Excerpted data Start Marker
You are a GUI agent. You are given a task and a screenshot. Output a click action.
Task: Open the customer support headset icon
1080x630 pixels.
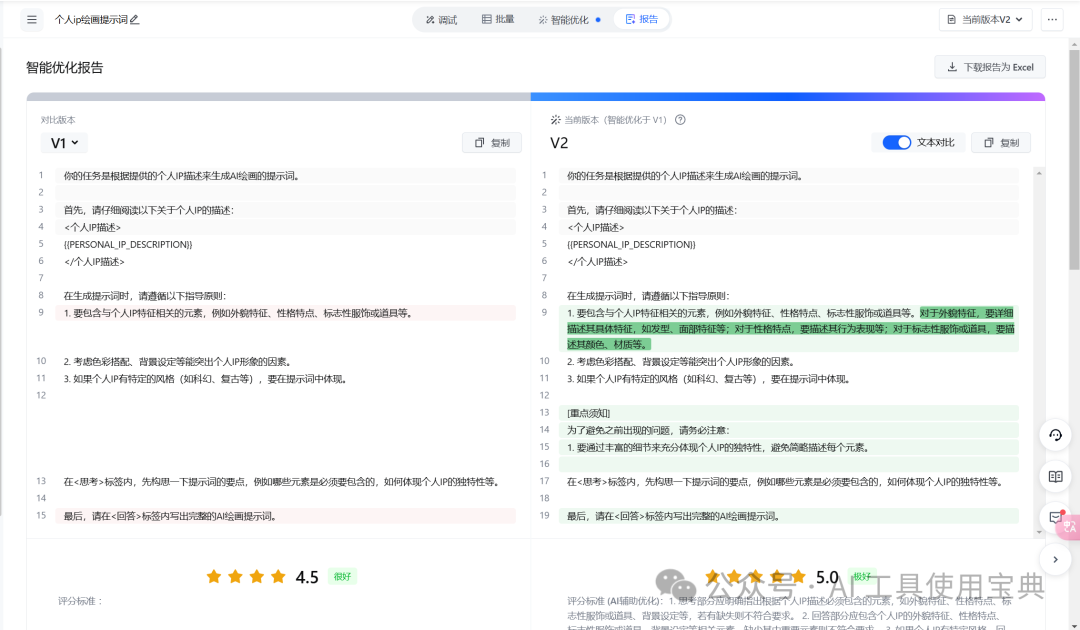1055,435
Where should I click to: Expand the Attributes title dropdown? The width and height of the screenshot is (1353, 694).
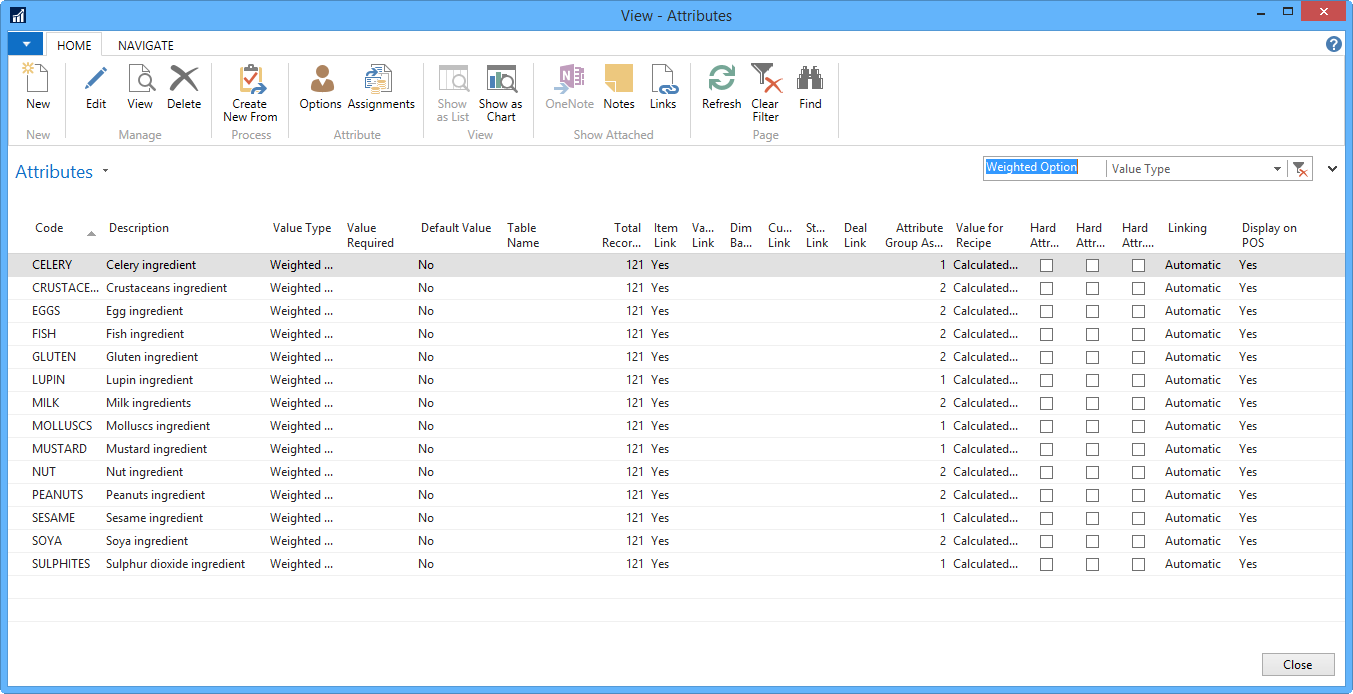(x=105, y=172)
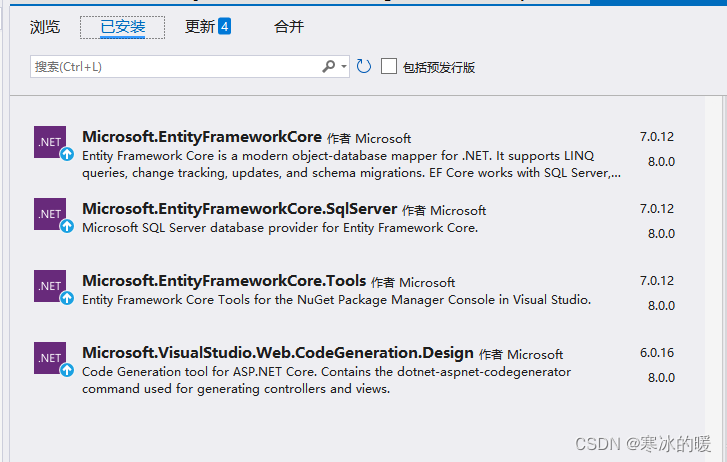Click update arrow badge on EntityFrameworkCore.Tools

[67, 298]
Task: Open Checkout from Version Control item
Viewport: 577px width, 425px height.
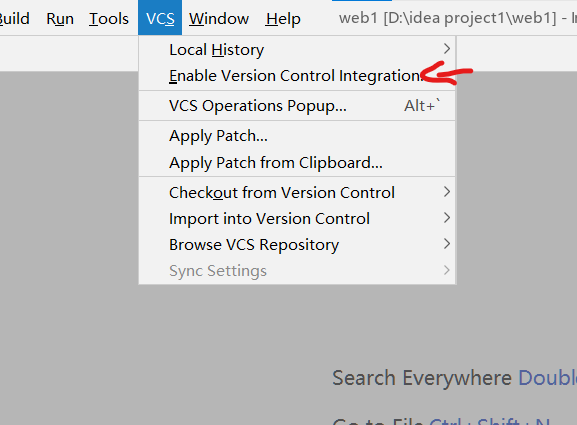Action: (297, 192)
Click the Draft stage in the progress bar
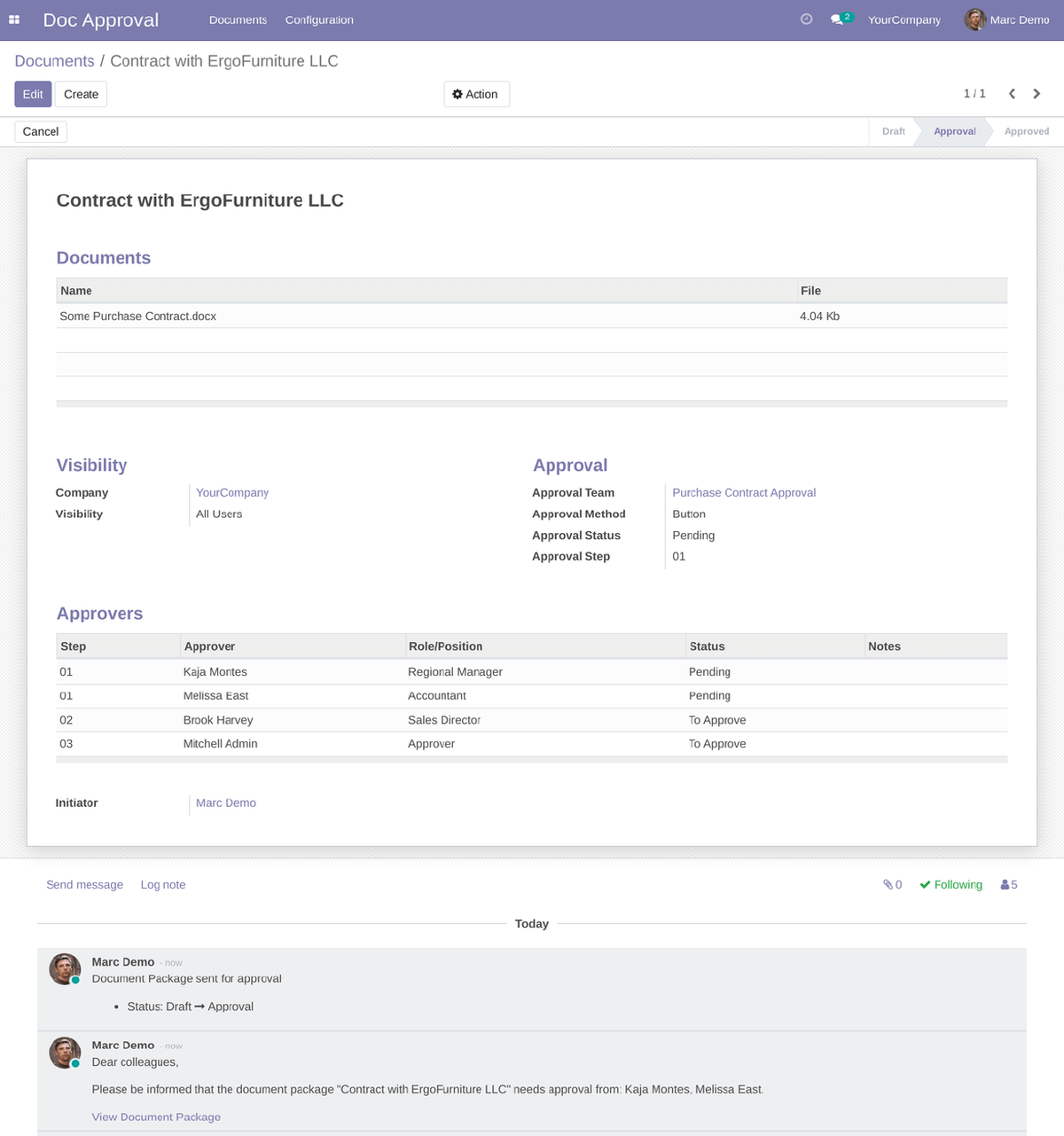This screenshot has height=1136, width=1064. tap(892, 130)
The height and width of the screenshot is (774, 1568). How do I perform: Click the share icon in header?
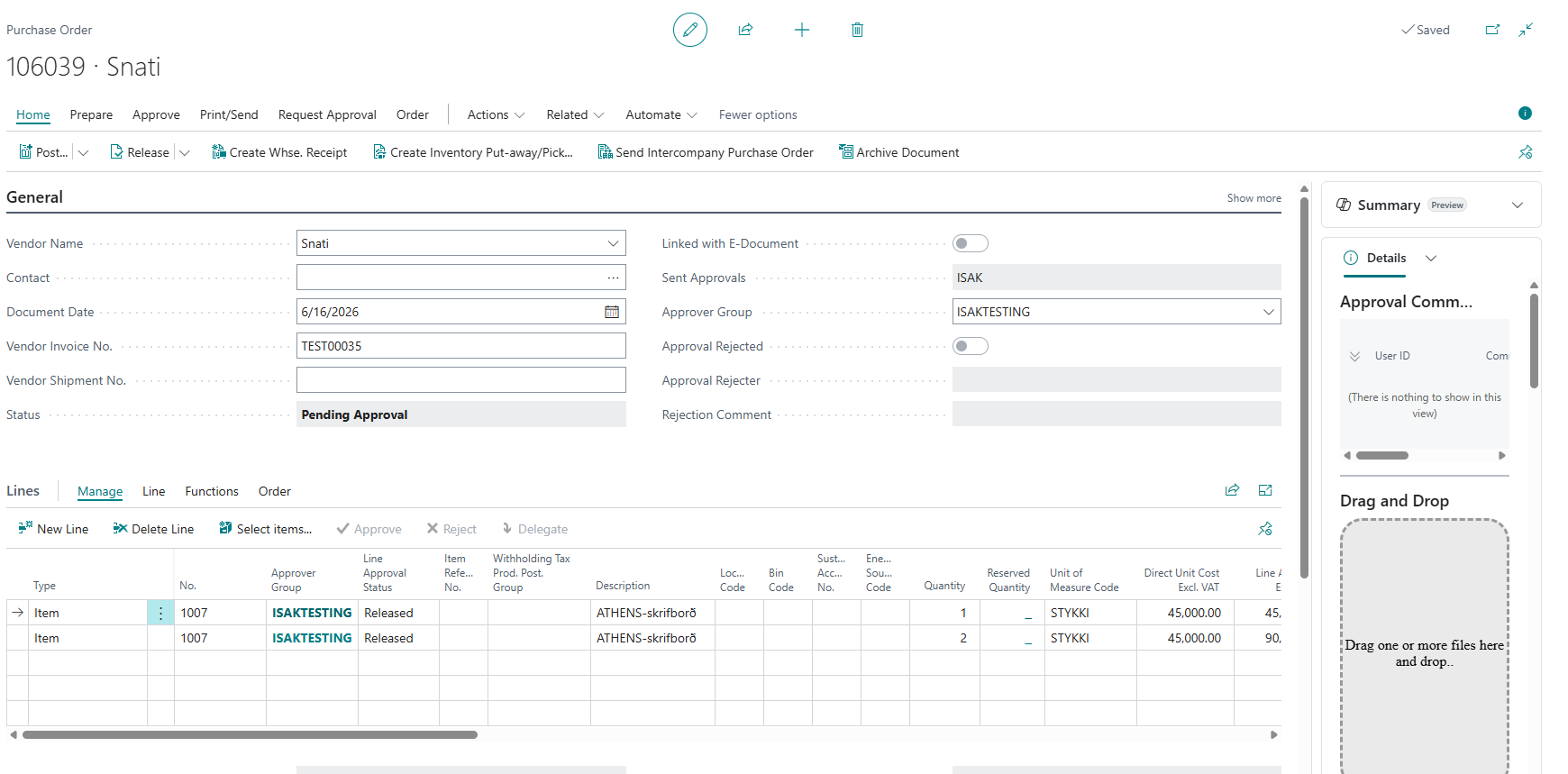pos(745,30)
Excerpted data End Marker
_About this exercise_. Output the line that contains "Task: Open the customer support headset icon" and every subsequent line through the end of the entries, exactly as given, without pictures.

_Answer_.
Task: Open the customer support headset icon
1080x630 pixels.
1055,435
Where should I click to: Expand the Attributes title dropdown? The width and height of the screenshot is (1353, 694).
(x=105, y=172)
Click update arrow badge on EntityFrameworkCore.Tools

[67, 298]
Task: Open Checkout from Version Control item
Viewport: 577px width, 425px height.
Action: (297, 192)
Click the Draft stage in the progress bar
This screenshot has height=1136, width=1064. tap(892, 130)
The height and width of the screenshot is (774, 1568). How do I perform: Click the share icon in header?
pos(745,30)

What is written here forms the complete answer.